## Text section:

Protests Ensue In Iran, Sweeping The Geographic And Ideological Landscape
IMPORTANT: One must be dully cautious when consuming information about foreign affairs from American outlets, as the US has a powerful propaganda machine, and much of what we read has been filtered through a certain lens in favor of "American interests". I have done my absolute best here to sift through smokescreen, and present the Iranian situation with clarity, albeit, exercise caution, and form your opinions wisely when reading this, or any, outlet offering up opinions on foreign middle eastern affairs.
The protests initially took place in Mashhad, Iran's second major city, in response to the loss of the assets of thousands of depositors of the Iranian credit unit "Caspian". The protests quickly snowballed into a cacophony of ideological concerns and economic demands. The spectrum of issues leading up to this was addressed by Juan Cole in a "TruthDig" article which attempted to parse the difference between the tumultuous political landscape, and the economic concerns of the demonstrators. Cole noted that the Petro-government controls 80% of the Iranian economy, and while the economy there is set to grow by 4% this year, inflation is at 9%, where he noted that "the clerical ruling class will be held harmless from that decline in real purchasing power." The protests quickly spread to Iran's capital city of Tehran, and after 3 days of protests, "The Independent" reports, 450 demonstrators had been arrested, some of which may face the death penalty. The death toll arising from the various demonstrations has risen to 21, according to Aljazeera's reporting.

## Data section:
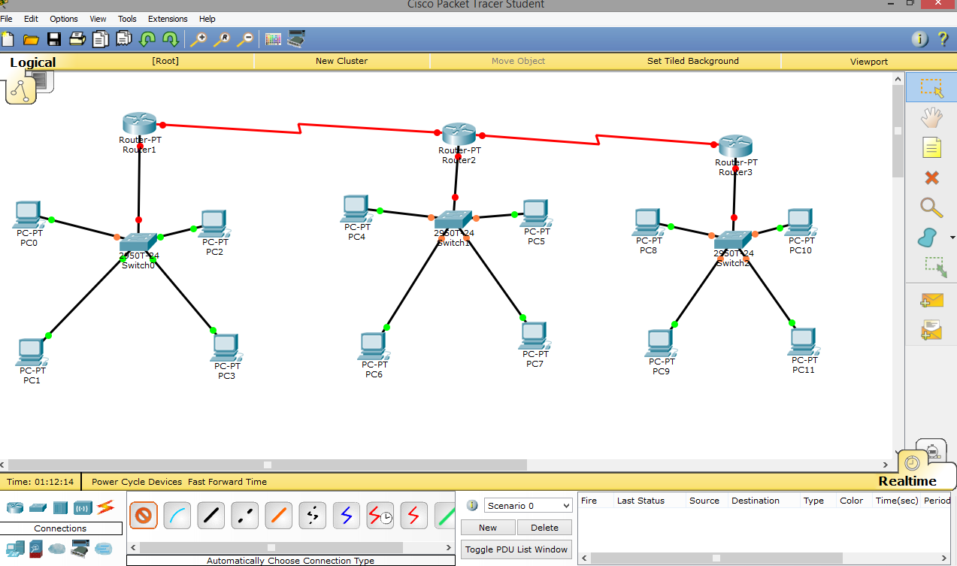The height and width of the screenshot is (566, 957).
Task: Open the Extensions menu
Action: coord(167,19)
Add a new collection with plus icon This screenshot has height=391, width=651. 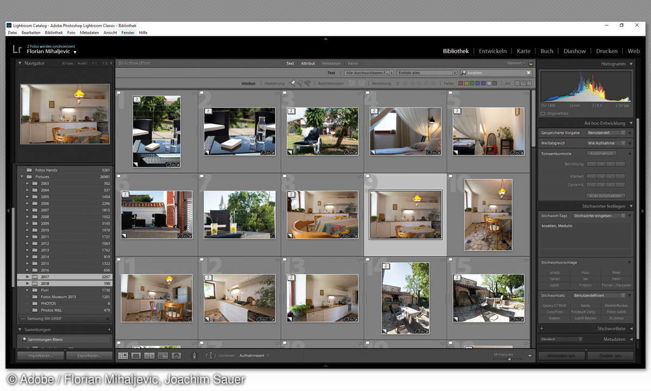coord(109,330)
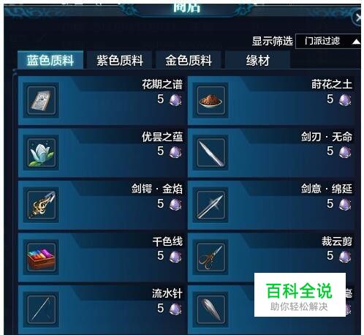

## Exercise tasks:
[1] In the article on the Iran protests, quote the passage that begins with the words containing "Protests Ensue In" and ends with "middle eastern affairs.".
[2] According to the article on the Iran protests, in which city did the protests first take place?
[3] Carry on the article on the Iran protests from its last sentence.

## The replies:
[1]
Protests Ensue In Iran, Sweeping The Geographic And Ideological Landscape
IMPORTANT: One must be dully cautious when consuming information about foreign affairs from American outlets, as the US has a powerful propaganda machine, and much of what we read has been filtered through a certain lens in favor of "American interests". I have done my absolute best here to sift through smokescreen, and present the Iranian situation with clarity, albeit, exercise caution, and form your opinions wisely when reading this, or any, outlet offering up opinions on foreign middle eastern affairs.

[2] Mashhad, Iran's second major city.

[3]
As protests began to embody various political issues, demonstrations grew larger, and before long, counter-protesters began organizing in favor of the Iranian regime, and in opposition to the aforementioned demonstrations. Various media outlets in the US have taken different sides in this dispute, with one New York Times article beginning by noting that the initial protests were "unauthorized". In forming an opinion on foreign affairs, it should be noted that the CIA has been known to infiltrate media outlets in an effort to sway public opinion. That being said, the Washington Post, whose owner has a $600,000,000 "arrangement" with the FBI, was out in full force, publishing one article referring to the initial anti-government rallies as "open rebellion", and painted a picture of violence and upheaval as the embodiment of the demonstrations. The same article made a point to note that the Iranian economy is growing, while failing to note that the rate of inflation is twice that of its growth. Whatever your opinion, it should at least be noted that the propaganda machine wants you to be against the Iranian protesters.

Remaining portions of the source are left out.